Woodley was a regular at Standing Rock, often livestreaming on Facebook. In one grainy video, she talked about the evils of capitalism, the threat of climate change, and out-of-control corporate greed. She talked about her vegan diet and the increasing difficulty of finding nontoxic foods. In my mind, all of these issues were connected. Late-stage capitalism, colonialism, commercial agriculture, and corporate greed were all part of the mindset that was leading a greedy pipeline company—Energy Transfer Partners—to desecrate Native American land.
For months leading up to Woodley’s speech, I had watched videos of the Standing Rock protests every day, all day long. The term doomscrolling hadn’t been invented yet, but that’s what I was doing. In mid-October, I had watched footage of the police clashing violently with Standing Rock protesters. I quickly edited the footage for NowThis. The next day, Senator Bernie Sanders reshared my video to his millions of followers. Talk about validation!
Around the same time, the senior correspondent at NowThis landed an interview with President Obama. Near the end of the interview she asked him for his position on the pipeline. Obama responded, “I think as a general rule, my view is that there is a way for us to accommodate sacred lands of Native Americans. And I think that right now, the Army Corps is examining whether there are ways to reroute this pipeline.”
The next day his quote ran in a New York Times article under the headline “Obama Says Alternate Routes Are Being Reviewed for Dakota Pipeline.” Later, when I ran into the correspondent, she told me, “Lucy, I asked the question about Standing Rock because of the videos you’ve been making.”
l remember swelling with pride.
Here’s the thing, though. There was always a small pit of anxiety in my stomach—the thought that maybe this issue wasn’t as black and white as I framed it for our audience. I was always quick to suppress that thought, reminding myself that I was on the “right side of history.” It was okay to make the story less complicated if that meant the protesters’ message reached more people. I knew my coverage of the Standing Rock activists was one-sided. I didn’t care.
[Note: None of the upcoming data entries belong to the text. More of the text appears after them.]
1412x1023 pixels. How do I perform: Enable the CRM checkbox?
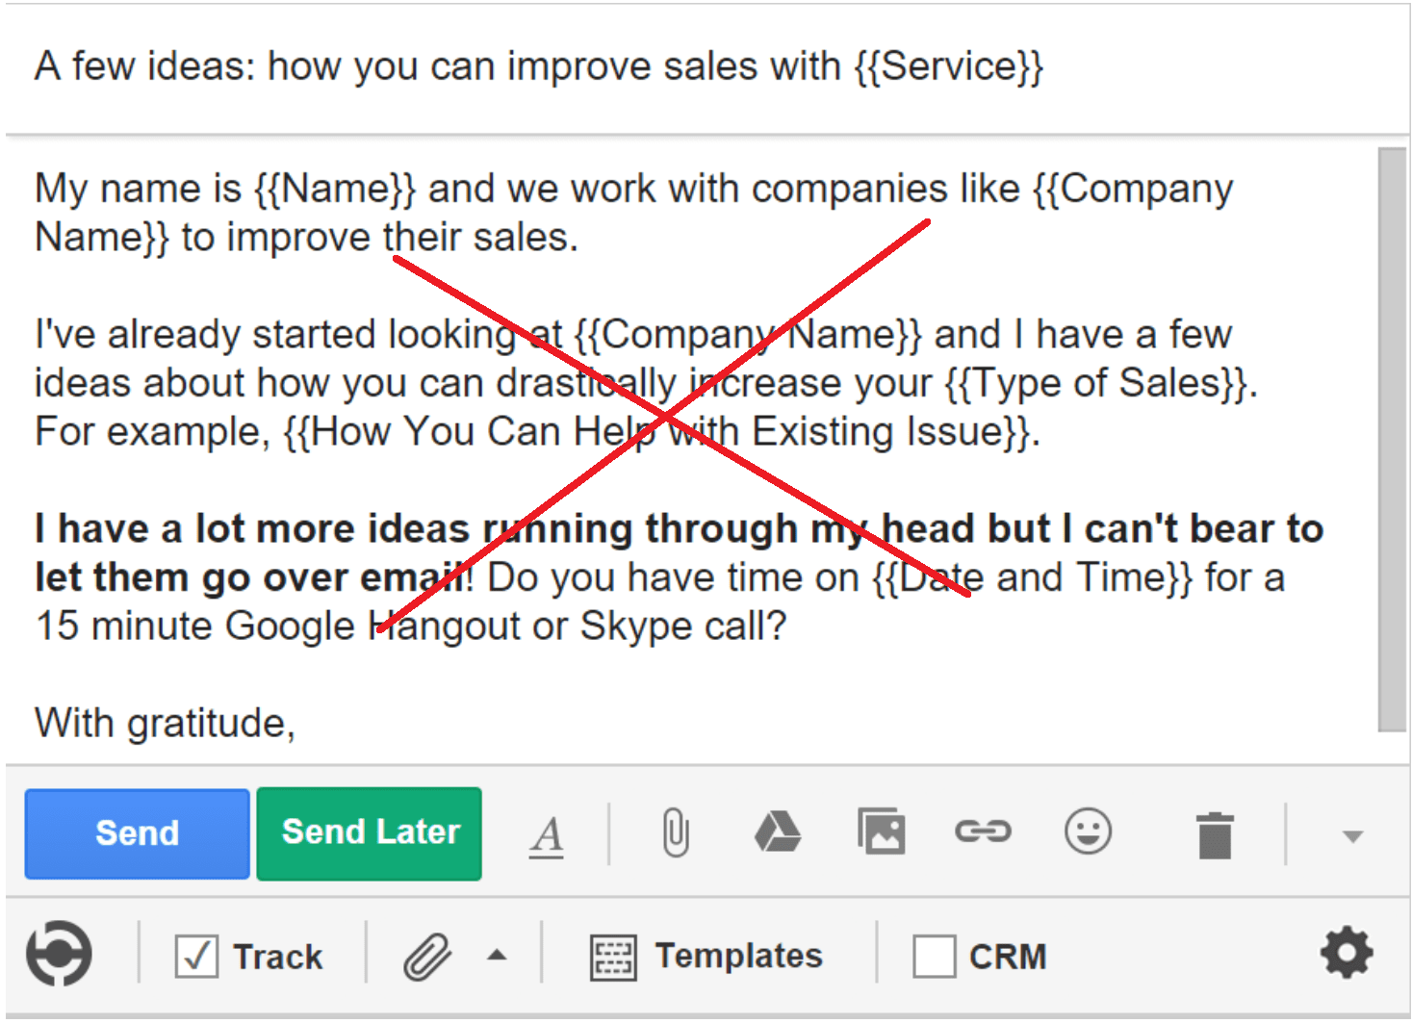click(935, 956)
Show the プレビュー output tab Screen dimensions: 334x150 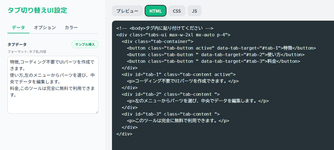point(127,11)
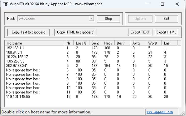Click the Loss % column header
The width and height of the screenshot is (186, 116).
point(81,43)
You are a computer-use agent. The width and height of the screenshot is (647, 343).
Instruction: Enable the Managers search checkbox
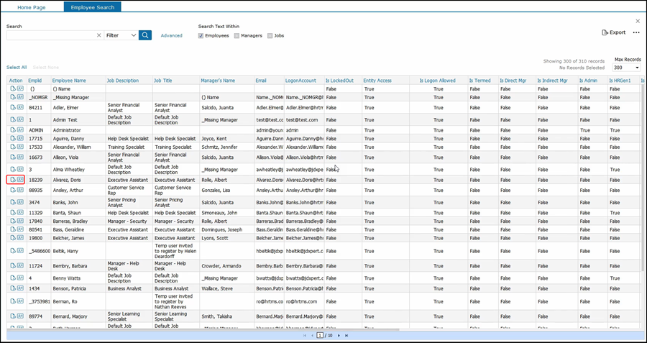237,35
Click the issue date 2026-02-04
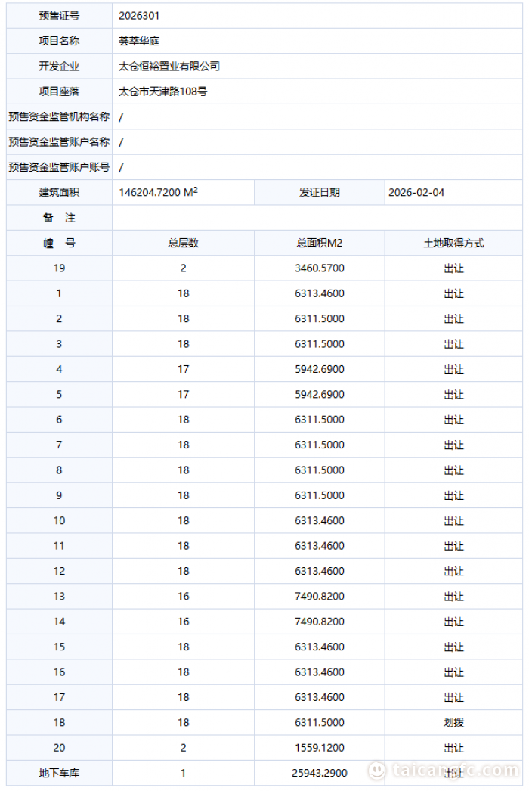This screenshot has height=791, width=529. coord(416,192)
Thinking back on it, I can see now that the story played on the sense of “white guilt” that I had developed while working in such a left-leaning news environment. By highlighting the marginalized voices of these Native American activists, I could make up for my privilege. Besides, there was no upside in seeking different perspectives. Our viewers were on the side of the protesters, so I felt the need to paint their cause in a good light.
In December 2016, the online buzz was that the protesters were going to have a big standoff with the Bismarck police. By then, the NowThis videos about Standing Rock had been viewed 98 million times.
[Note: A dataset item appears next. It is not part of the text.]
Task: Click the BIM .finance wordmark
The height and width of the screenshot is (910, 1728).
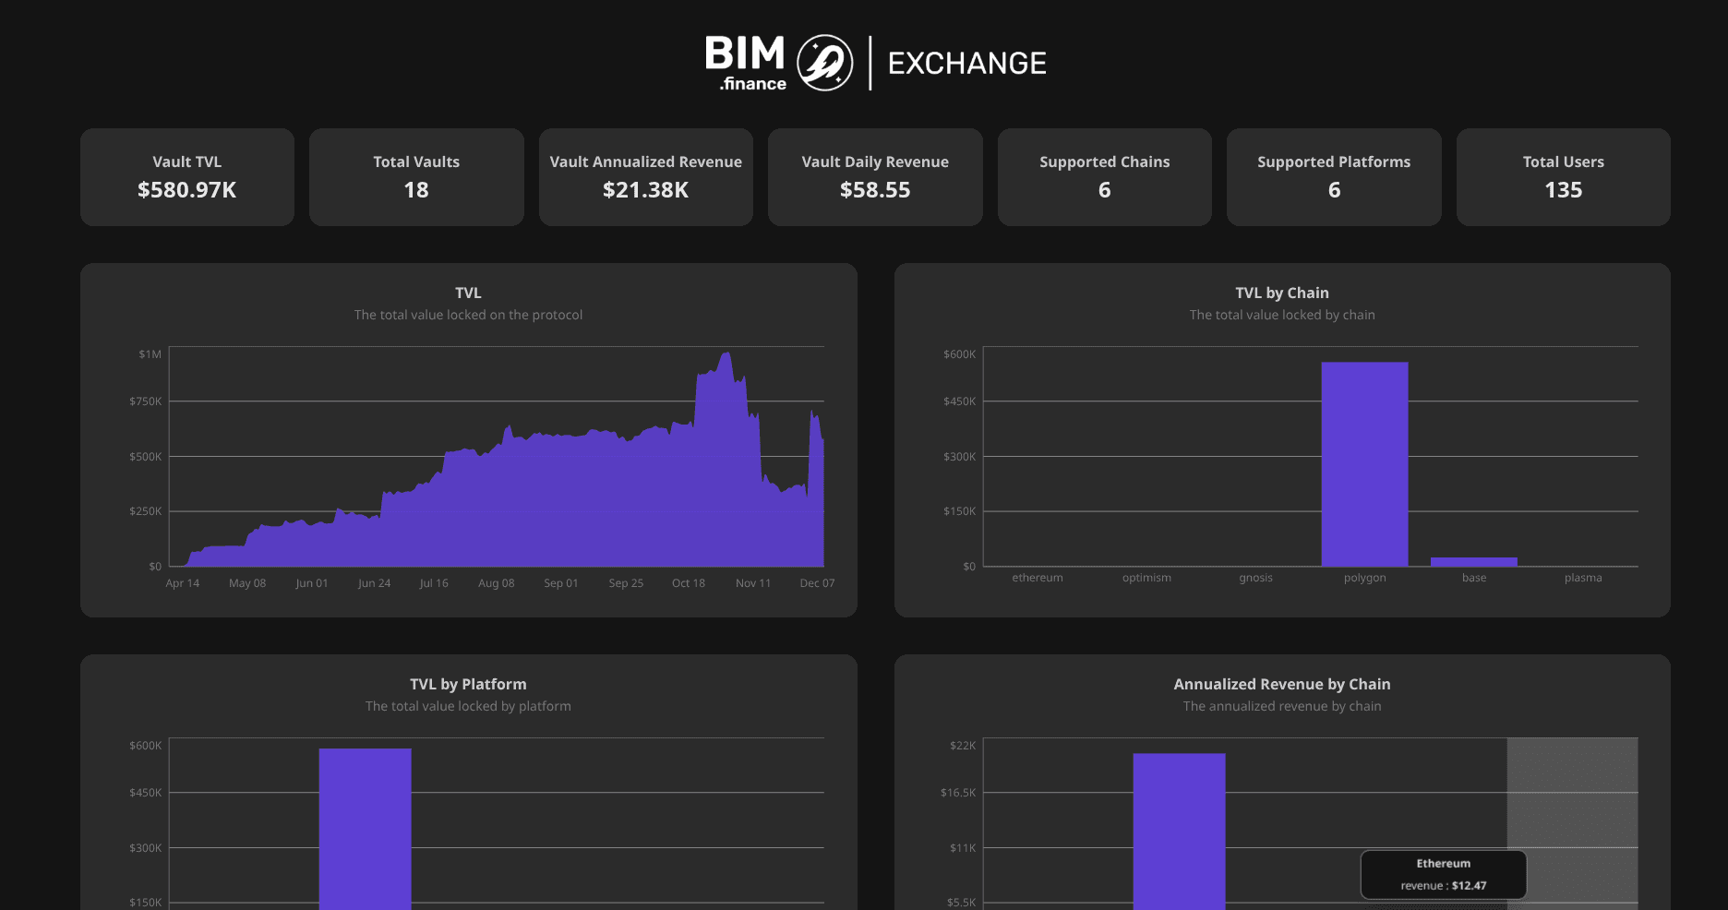Action: [x=745, y=63]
That’s when I went to Standing Rock myself.
By the time I arrived, the camp was enormous, eclectic, and colorful. We went live on the NowThis Facebook page from a hillside and reported on the scenes to our followers from the camp. I knew it was a protest, but I was having fun. I posed proudly with a sign that said, “Standing Rock Awakens the World.”
While we were there, we learned that President Obama had ordered the pipeline construction to stop. A celebration erupted across the camp.
Victory was ours!
But victory was also short-lived. Not long after I left Standing Rock, Donald Trump was inaugurated and the pipeline’s construction started up again. By then, the protesters had left. In February, I was back at my desk when I saw a video of all the trash being cleared from the campsite. Forty-eight million pounds of garbage had been left behind by the protesters, sticking North Dakota’s taxpayers with a $1 million cleanup bill. Did I post a video of the cleanup? I did not. Why complicate the story of good vs. evil? Standing Rock had inspired the world, and though the activists had moved on, I wasn’t about to crush the illusion.
I wish I could say that the garbage video—and the unthinking hypocrisy it represented—caused me to listen to my own doubts. But it didn’t. Instead, I doubled down. My coverage won the approval of my colleagues and helped my personal following on Instagram to grow to some 50,000. I kept it up because that’s what got me “likes” and engagement. Besides, I didn’t want to be called a traitor to the cause and face the backlash I knew would come with going against the group. I didn’t want to lose my friends—or fall out of favor with my coworkers.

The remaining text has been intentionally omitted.